§ TEXTE FOURNI
=-=-=-=-=

Voir pour complément d'infirmation Premier vol postal français - Nancy-Lunéville - 1912



28 juillet 1912

La Poste par avions
Interview de M. Antoine
Le voila, le progrès, le voila bien.
Quand, pour la première fois, nous reçûmes, il y a six ou huit mois une correspondance venue de Fez à Rabat par la voie aérienne, messieurs les philatélistes, en grand émoi, se disputèrent avec une âpre frénésie la gloire de fixer dans leurs précieux albums le timbre émis pour la circonstance au Maroc.
Ce n'est plus Brégi, ni ses aventureux compagnons qui s'avisent, maintenant, de convoyer lettres, cartes postales et menus souvenirs à travers le désert.
Trois aviateurs militaires, les lieutenants Cheutin, Nicaud et Varcin, ont l'intention de venir samedi matin à Jarville pour employer leurs appareils au service postal qu'avec l'autorisation de M. Chaumet, on va, maintenant, inaugurer en Lorraine.
Nous avons tenu à recueillir auprès de M. Antoine, le sympathique conseiller municipal, dont les Nancéiens connaissent le zèle ardent pour le développement de l'aviation, quelques renseignements concernant l'initiative portée à la connaissance du public par un «  communiqué » un peu trop laconique.
M. Antoine ne recherche ni ne sollicite l'interview ; mais il ne témoigne pas à l'égard de ce mode d'information une antipathie farouche et, sans craindre de paraître indiscret ni importun, nous l'accablons de questions :
- En quoi consiste le nouveau mode de transport de nos correspondances ? Quels seront nos facteurs aériens ? Quelle taxe frappera notre courrier ? A qui sommes-nous redevables de cette innovation, de ce progrès ?

=-=-=-=-=

§ DONNÉES AFFICHÉES

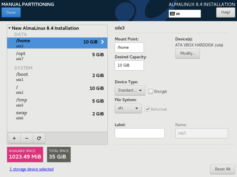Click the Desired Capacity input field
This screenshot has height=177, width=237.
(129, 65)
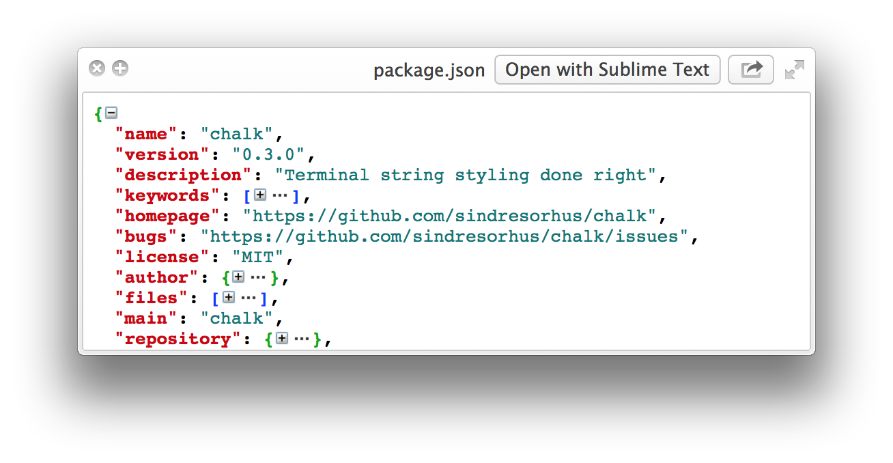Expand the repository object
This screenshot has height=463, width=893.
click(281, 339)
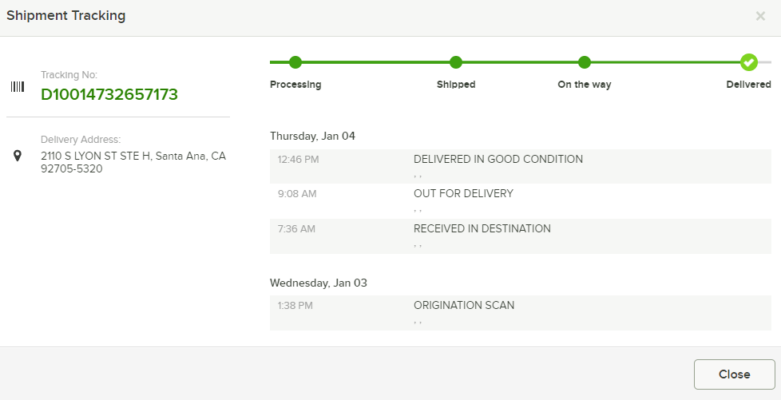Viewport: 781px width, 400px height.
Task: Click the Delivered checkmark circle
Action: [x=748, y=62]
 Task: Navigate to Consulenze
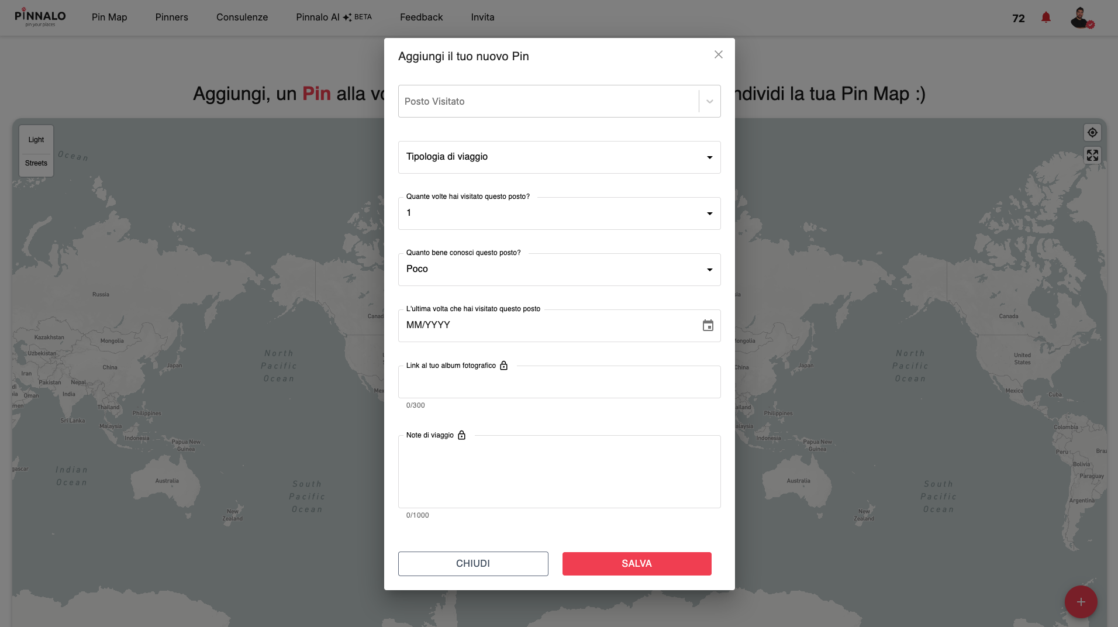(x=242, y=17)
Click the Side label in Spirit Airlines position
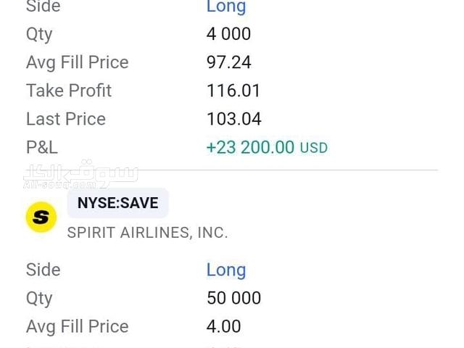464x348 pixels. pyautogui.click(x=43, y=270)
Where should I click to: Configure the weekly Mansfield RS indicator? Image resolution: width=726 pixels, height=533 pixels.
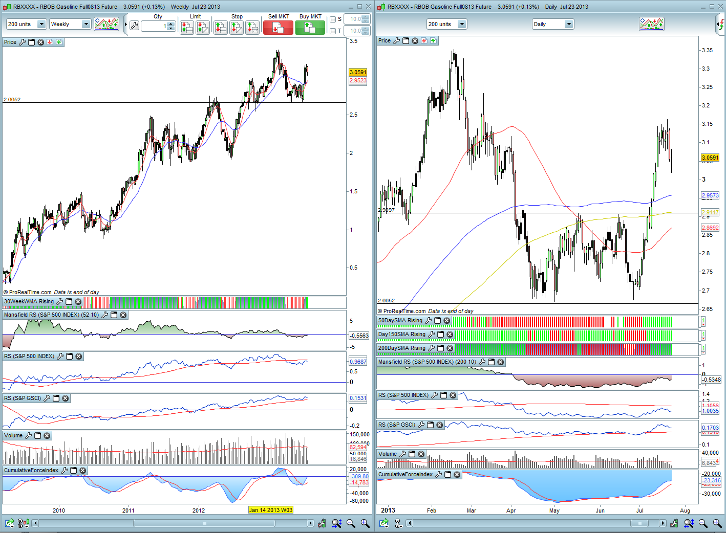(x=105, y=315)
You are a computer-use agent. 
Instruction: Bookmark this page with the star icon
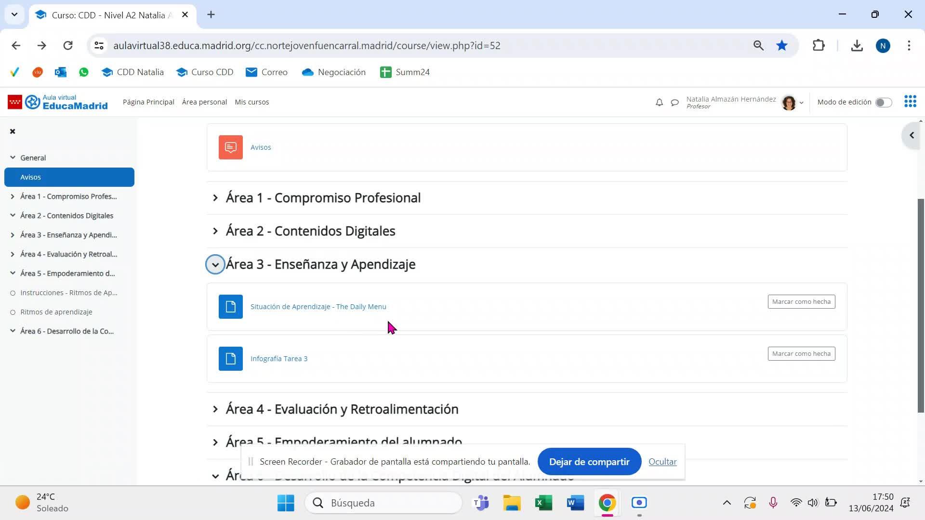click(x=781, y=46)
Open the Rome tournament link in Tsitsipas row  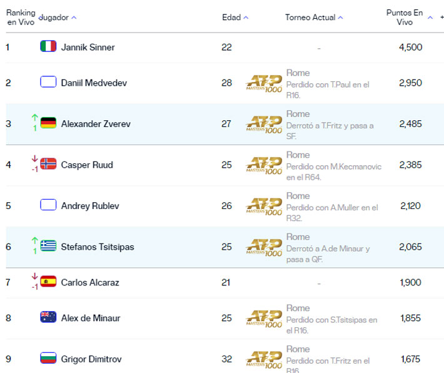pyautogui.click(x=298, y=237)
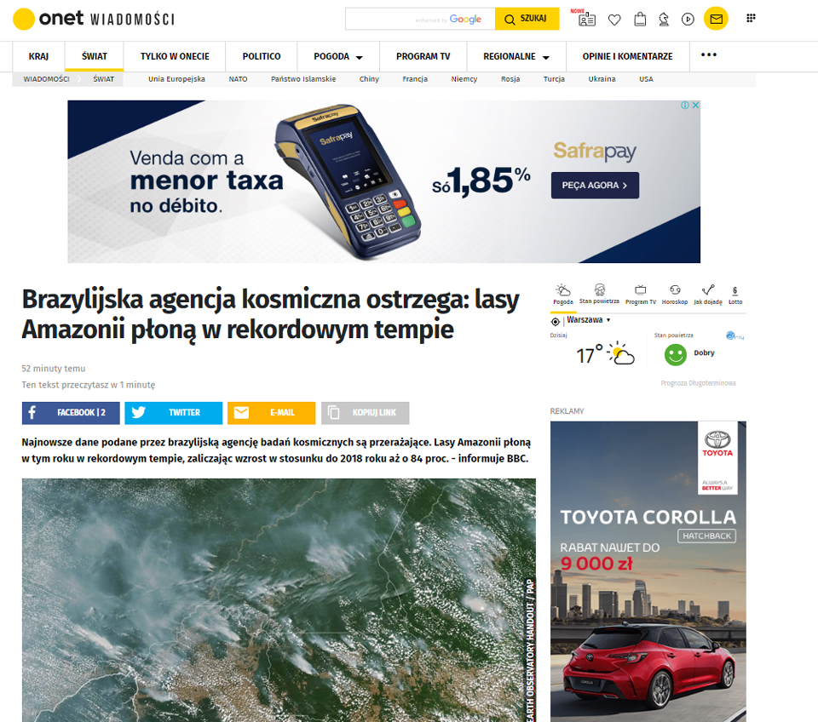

=-=-=-=-=

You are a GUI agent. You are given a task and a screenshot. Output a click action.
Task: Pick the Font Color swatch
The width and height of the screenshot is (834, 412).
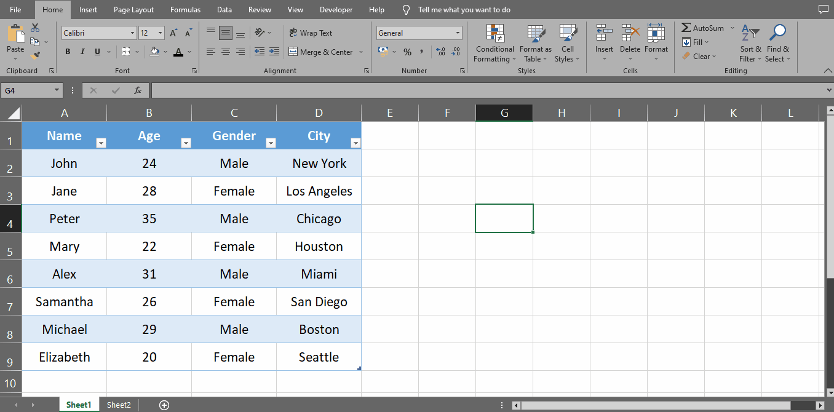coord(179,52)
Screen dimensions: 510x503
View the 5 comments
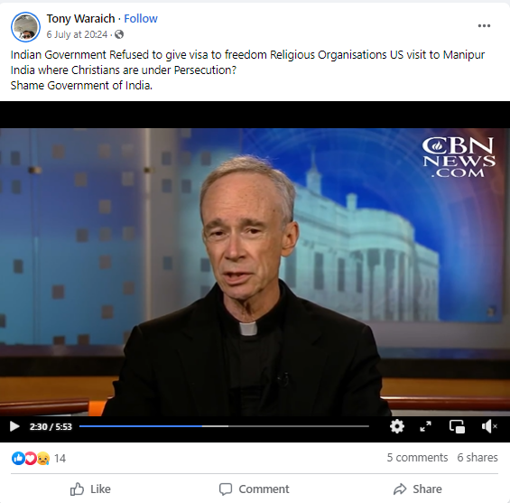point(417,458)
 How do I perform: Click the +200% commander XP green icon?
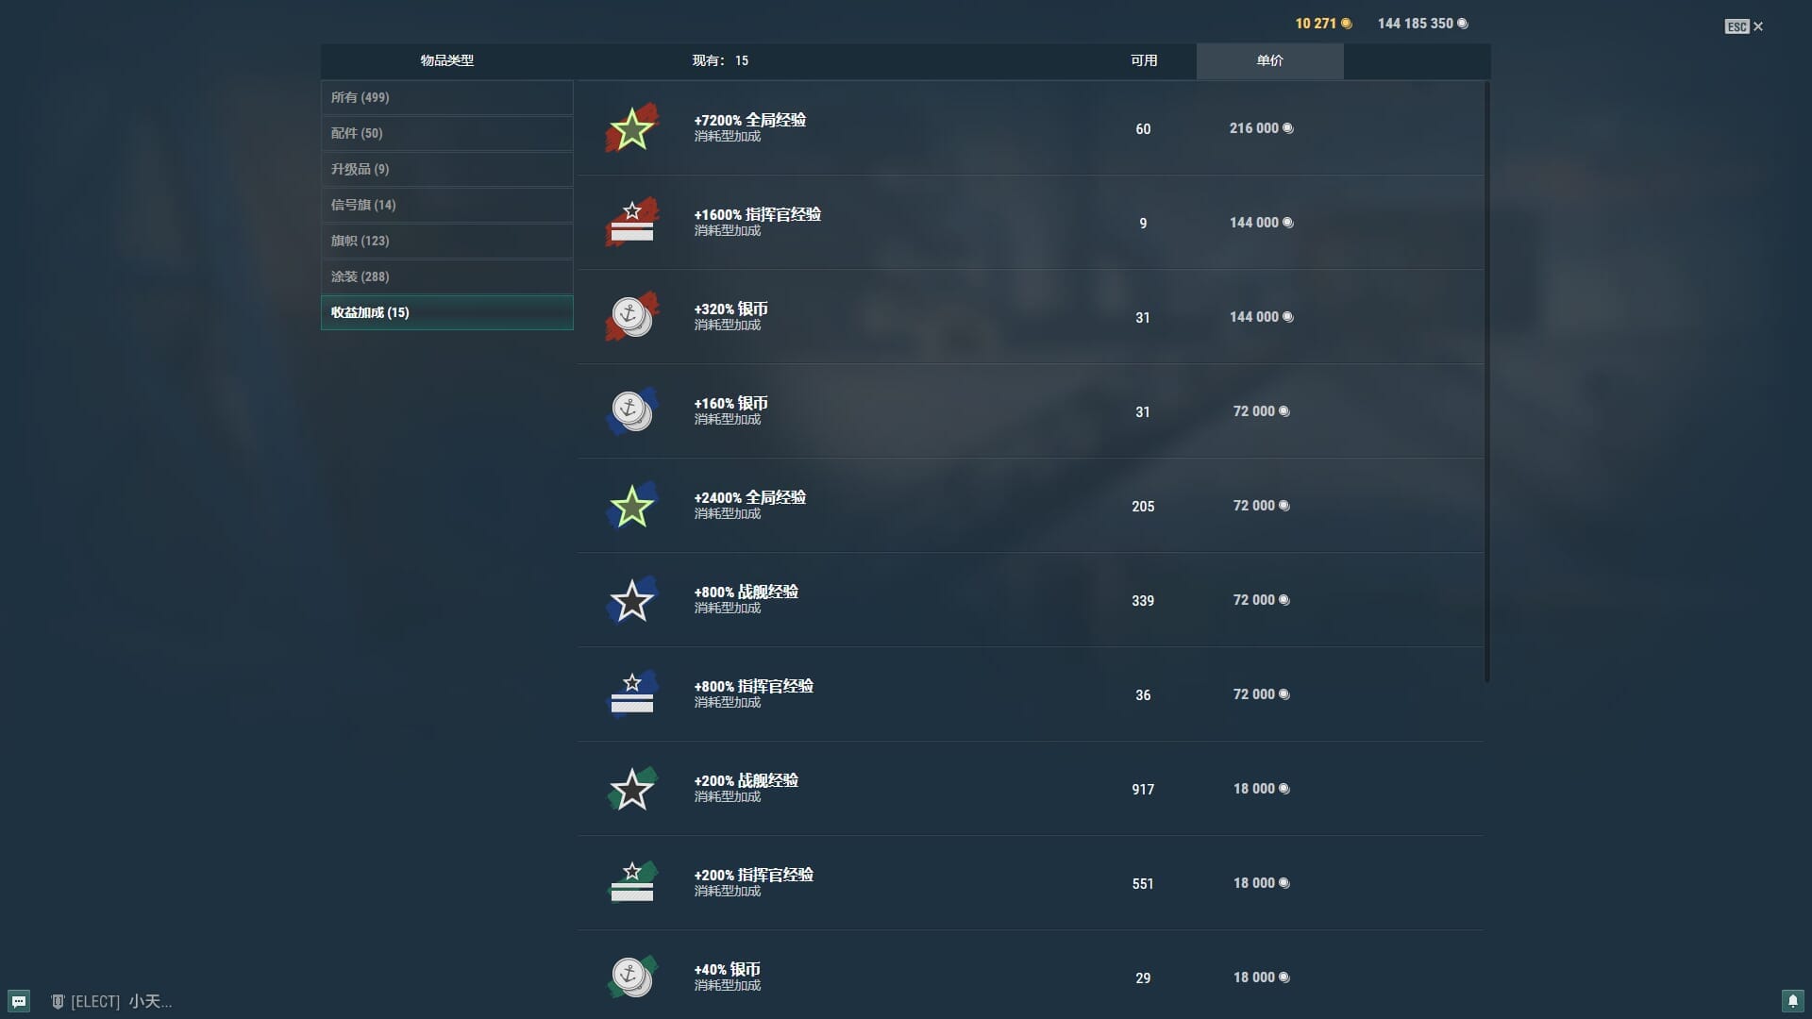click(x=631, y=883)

=-=-=-=-=

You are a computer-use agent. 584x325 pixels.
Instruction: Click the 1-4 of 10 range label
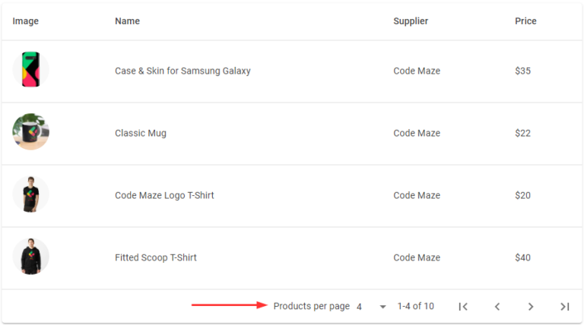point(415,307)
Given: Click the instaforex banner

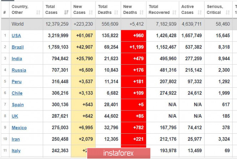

=-=-=-=-=

§ CONSIGNES
[A] Résumez en deux phrases l'article sur la poste par avions.
[B] Répondez aux questions suivantes d'après l'article sur la poste par avions :
(i) Entre quelles villes a circulé la correspondance aérienne reçue il y a six ou huit mois ?
(ii) Quels sont les noms des trois aviateurs militaires mentionnés ?
(iii) Quelle fonction M. Antoine exerce-t-il ?
[C] Prolongez l'article sur la poste par avions à partir de sa dernière phrase.
Vous n'aurez pas à vous servir des entrées.

§ RÉPONSES PAR CONSIGNE
[A] Trois aviateurs militaires, les lieutenants Cheutin, Nicaud et Varcin, prévoient de venir samedi matin à Jarville pour assurer le service postal aérien qui va être inauguré en Lorraine avec l'autorisation de M. Chaumet. Le journaliste interroge à ce propos M. Antoine, conseiller municipal connu des Nancéiens pour son zèle en faveur de l'aviation.

[B]
(i) De Fez à Rabat.
(ii) Les lieutenants Cheutin, Nicaud et Varcin.
(iii) Il est conseiller municipal.

[C]
M. Antoine a voulu, d'une pierre, faire deux coups. La mise en vente d'un timbre spécial procurera, en effet, des ressources au comité des hangars d'aviation et un peu d'argent aux oeuvres scolaires.
- Comment l'idée de créer, nous dit M. Antoine, un service postal ayant chez nous le mérite d'être inédit, germa en même temps dans le cerveau de mes collègues et dans le mien ? C'est là, ma foi, une question assez embarrassante.... Je crois qu'il serait plus exact de dire que M. Brisson, l'aimable directeur des postes, nous a, en examinant avec nous divers projets, suggéré cette idée-là. »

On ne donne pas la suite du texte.